Les dangers du plomb sur la santé des enfants au Maroc
l’histoire de Nouhaila
À Casablanca, Nouhaila, 16 ans, fait partie des milliers d’enfants marocains qui ont souffert d’une intoxication au plomb sans en connaître l’origine. Issue d’une famille aux moyens limités, elle a vécu pendant des années avec des douleurs, une grande fatigue et des troubles de concentration.
« On n’a découvert mon intoxication qu’après plusieurs années de souffrance », raconte‑t‑elle. Sa mère se souvient d’un parcours long, éprouvant, et d’une errance médicale avant qu’un spécialiste ne suspecte enfin l’intoxication au plomb.
Sa grande sœur a également été touchée : « Je pensais être en dépression, mais j’avais en réalité un taux de plomb très élevé. J’étais constamment fatiguée, isolée, et même mes gencives avaient noirci. »

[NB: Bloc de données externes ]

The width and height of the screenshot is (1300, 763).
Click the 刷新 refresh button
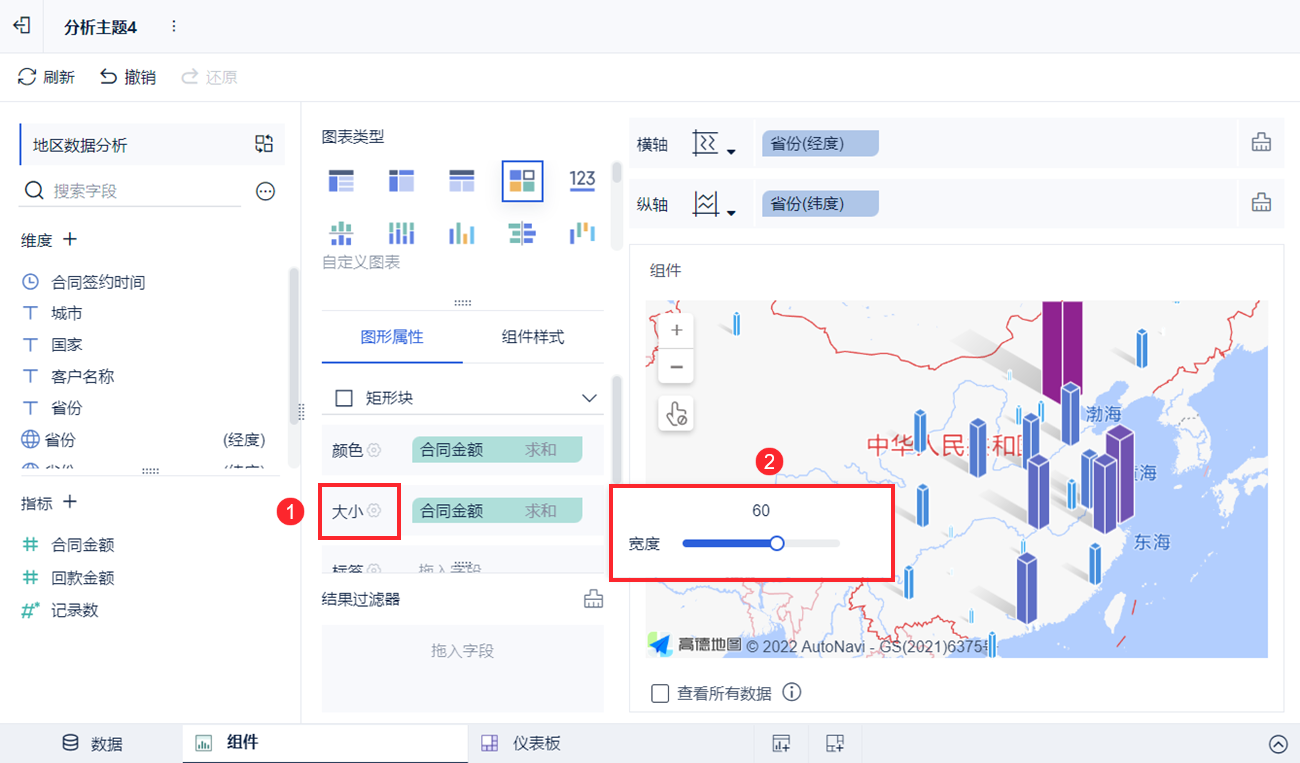coord(46,77)
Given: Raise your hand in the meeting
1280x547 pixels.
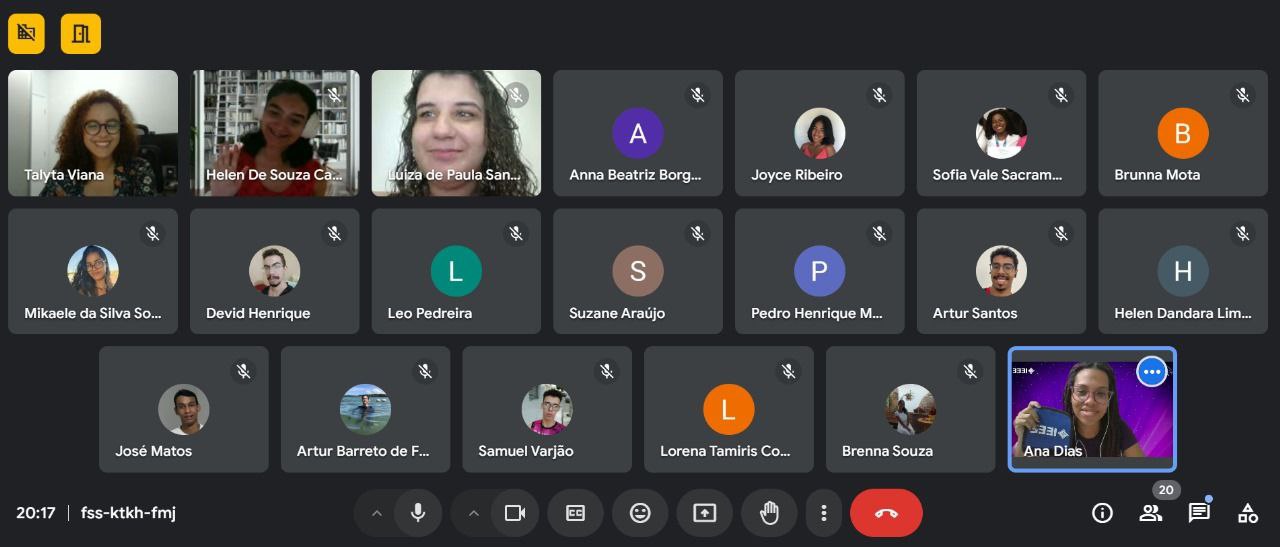Looking at the screenshot, I should point(769,513).
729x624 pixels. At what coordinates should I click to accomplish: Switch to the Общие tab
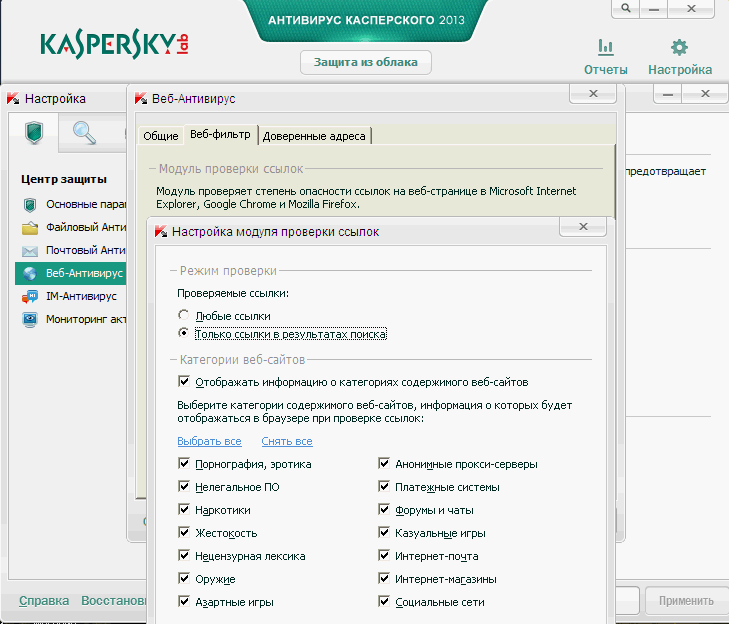pos(160,135)

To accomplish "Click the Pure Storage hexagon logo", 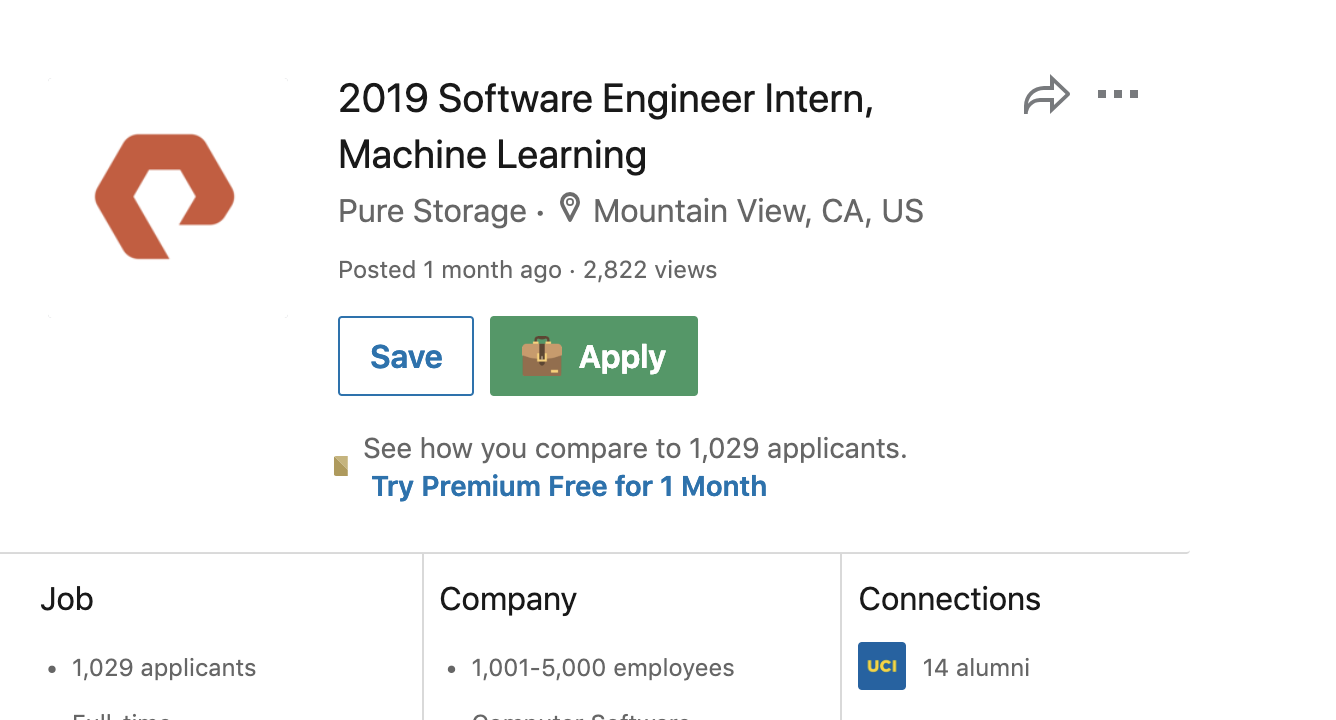I will pos(165,196).
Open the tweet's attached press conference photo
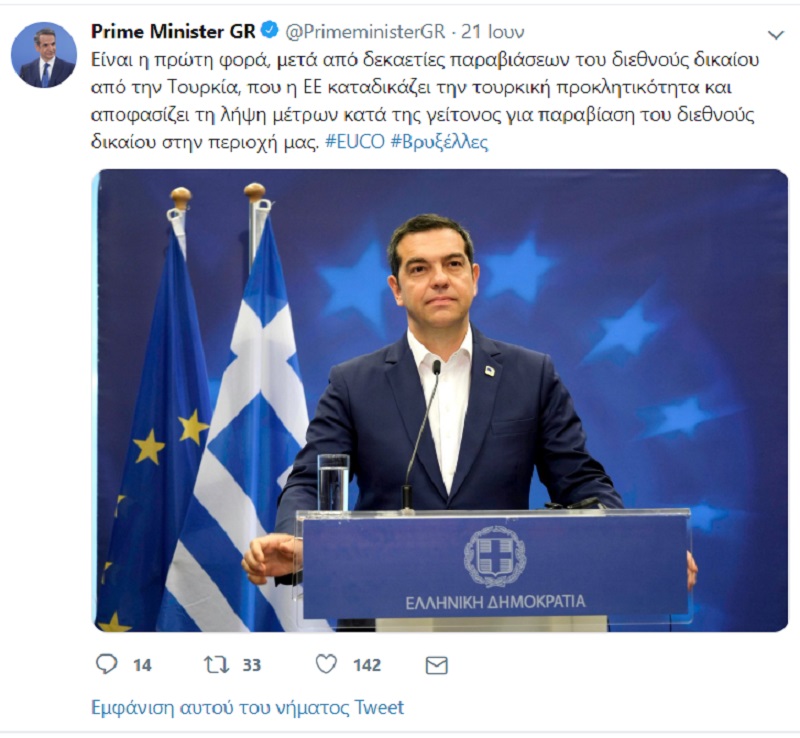 [442, 400]
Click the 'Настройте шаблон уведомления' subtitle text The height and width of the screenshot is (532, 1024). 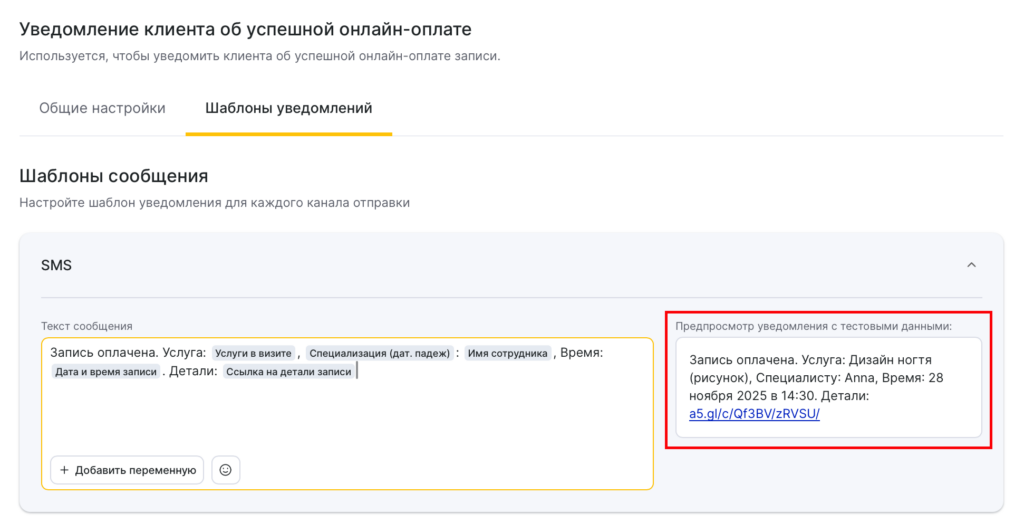coord(214,203)
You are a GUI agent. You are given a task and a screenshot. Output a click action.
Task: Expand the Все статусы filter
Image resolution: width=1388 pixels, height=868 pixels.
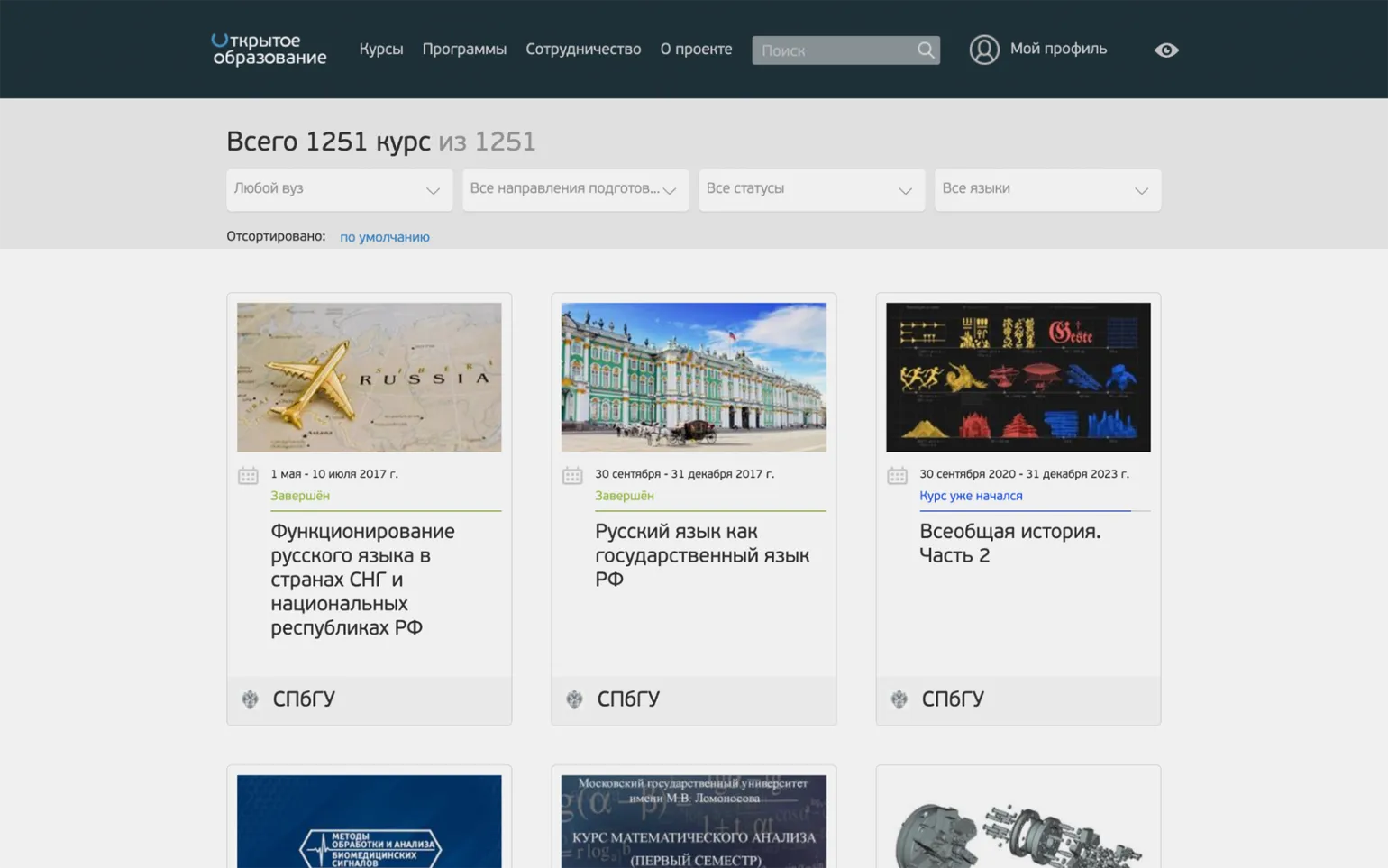tap(811, 189)
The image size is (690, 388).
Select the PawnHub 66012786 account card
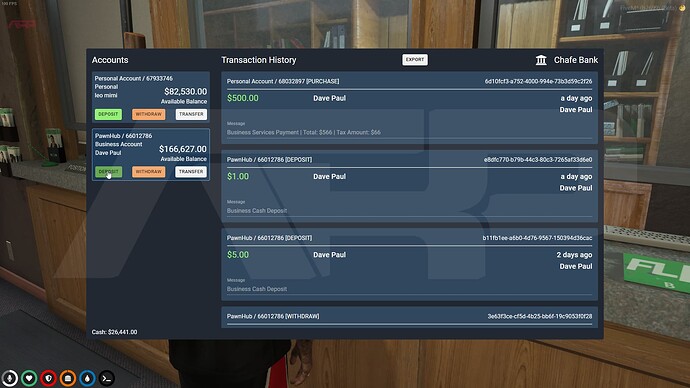(x=150, y=154)
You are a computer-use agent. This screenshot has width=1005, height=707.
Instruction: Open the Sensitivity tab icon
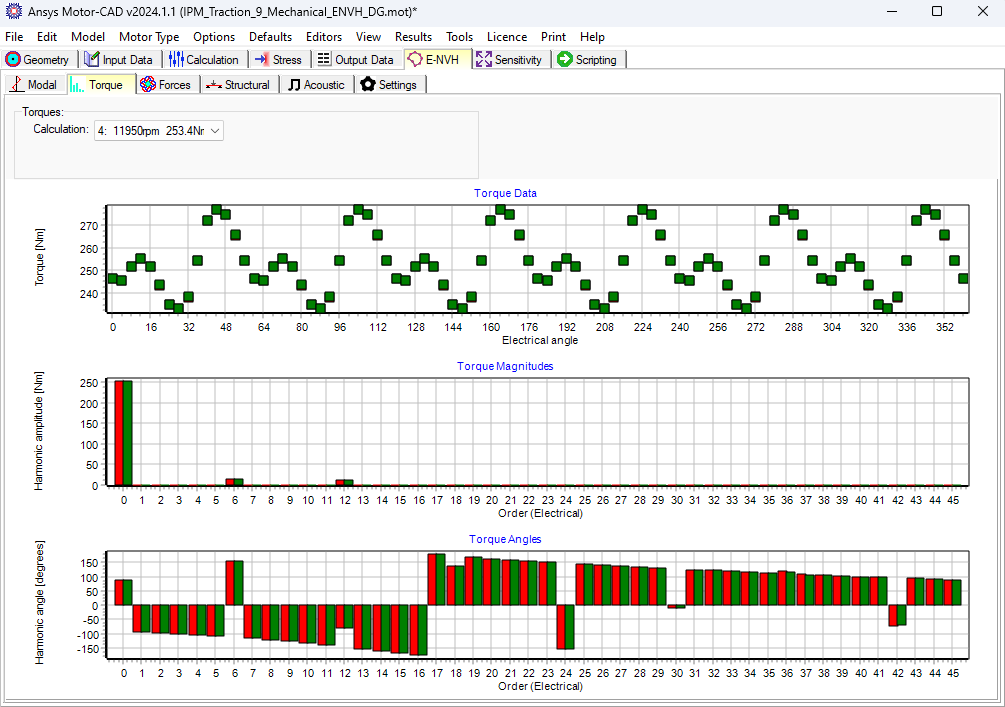[484, 60]
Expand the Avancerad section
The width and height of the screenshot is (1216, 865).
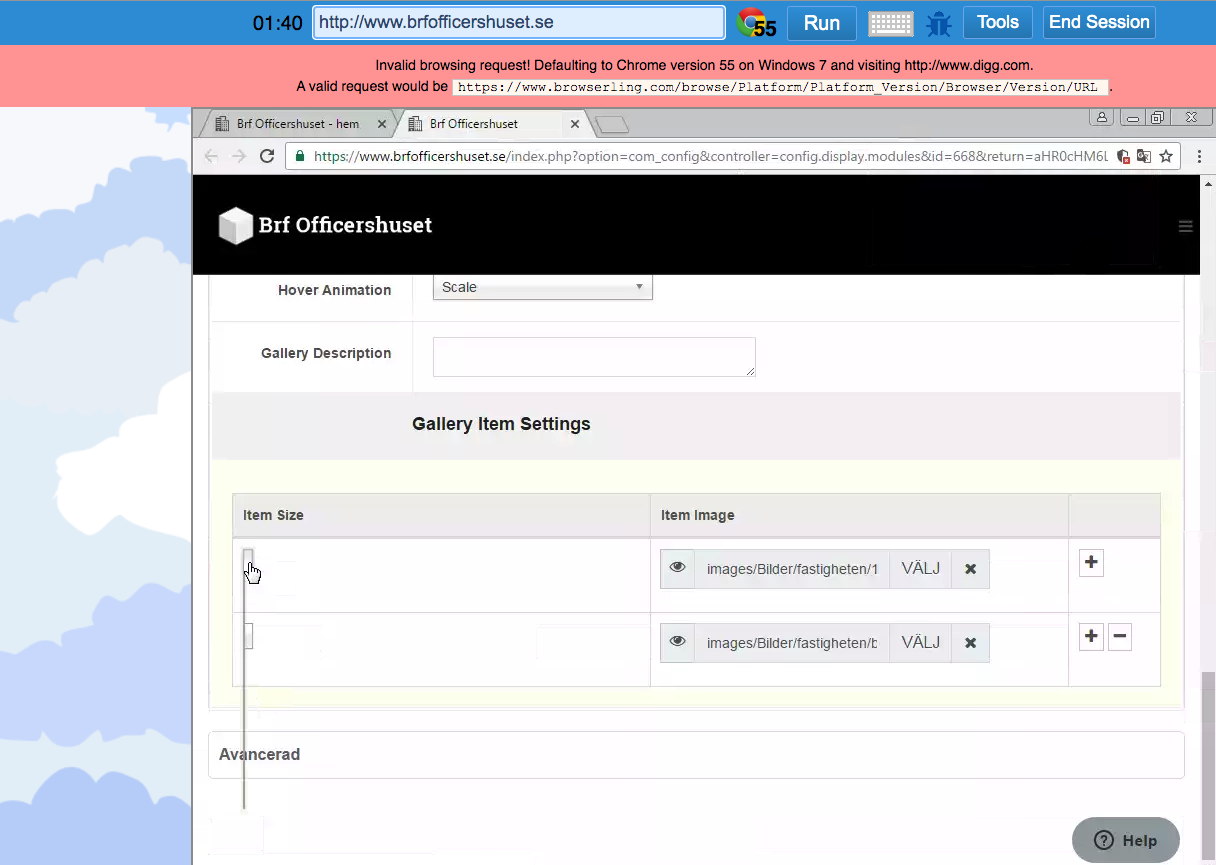[x=260, y=754]
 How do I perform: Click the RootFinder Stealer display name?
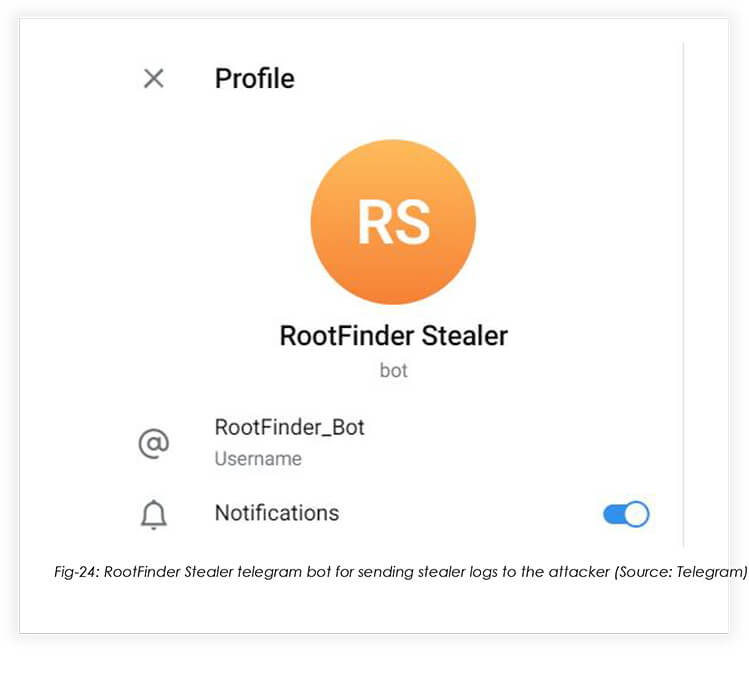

Ces témoignages ne sont pas isolés. Selon l’UNICEF (2020), un enfant sur trois dans le monde présente une plombémie supérieure au seuil de sécurité, et près de 1,9 million d’enfants seraient concernés au Maroc (estimation 2025). Une crise silencieuse qui touche d’abord les plus vulnérables.
Un risque environnemental encore mal identifié
Le plomb, métal lourd longtemps utilisé dans certaines peintures, céramiques, cosmétiques, ustensiles et présents dans les sols contaminés, est un poison puissant. Aucun niveau d’exposition n’est sans danger pour les enfants. Même à faible dose, il peut entraîner baisse du quotient intellectuel, troubles de l’apprentissage et du comportement, fatigue chronique ou encore des atteintes neurologiques irréversibles.
Les sources d’exposition au Maroc restent encore insuffisamment documentées, même si plusieurs réglementations limitent déjà le plomb dans les produits en contact avec les enfants.
Un engagement national pour un avenir sans plomb
En août 2024, le Maroc a rejoint le partenariat mondial « Un Avenir Sans Plomb », lancé avec l’appui de l’UNICEF pour éliminer l’exposition des enfants d’ici 2040. Une task‑force multisectorielle nationale, pilotée par le ministère de la Santé et de la Protection Sociale avec l’UNICEF, œuvre depuis 2025 à la mise en place d’un programme national dédié. Comme l’explique le Dr Alaoui El Youssfi « protéger les enfants de l’exposition au plomb, c’est protéger leur développement, leur santé et l’avenir du pays »
Protéger les enfants, un impératif de justice sociale
L’intoxication au plomb n’est pas seulement une question de toxicologie : c’est un enjeu de santé publique, de dignité et d’équité. Les enfants des familles les plus modestes, vivant dans des environnements dégradés, sont les premiers exposés. Nouhaila et sa sœur, après un protocole médical dédié pour réduire les effets de leur intoxication, ont pu retrouver un peu de la normalité de leur vie.
«Après le traitement, ma vie a changé. Aujourd’hui, j’ai repris mes habitudes d’autrefois. J’ai été heureuse de retrouver mon école et de pouvoir me concentrer de nouveau sur mes études. Je suis chanceuse d’avoir pu croiser mon médecin qui a poussé ces investigations médicales jusqu’au bout pour comprendre mes souffrances et me prodiguer les soins adaptés à mon cas ».
Justement le cas de Nouhaila selon les données n’est pas unique. Des milliers d’enfants sont aujourd’hui victimes d’intoxication similaire mais non pas eu la même chance. Lutter contre l’empoisonnement au plomb constitue une urgence. En rejoignant le partenariat mondial « Un Avenir Sans Plomb », le Royaume du Maroc a confirmé son engagement dans cette direction. Un grand pas pour offrir à chaque enfant la possibilité de grandir, d’apprendre et de construire son avenir en pleine santé.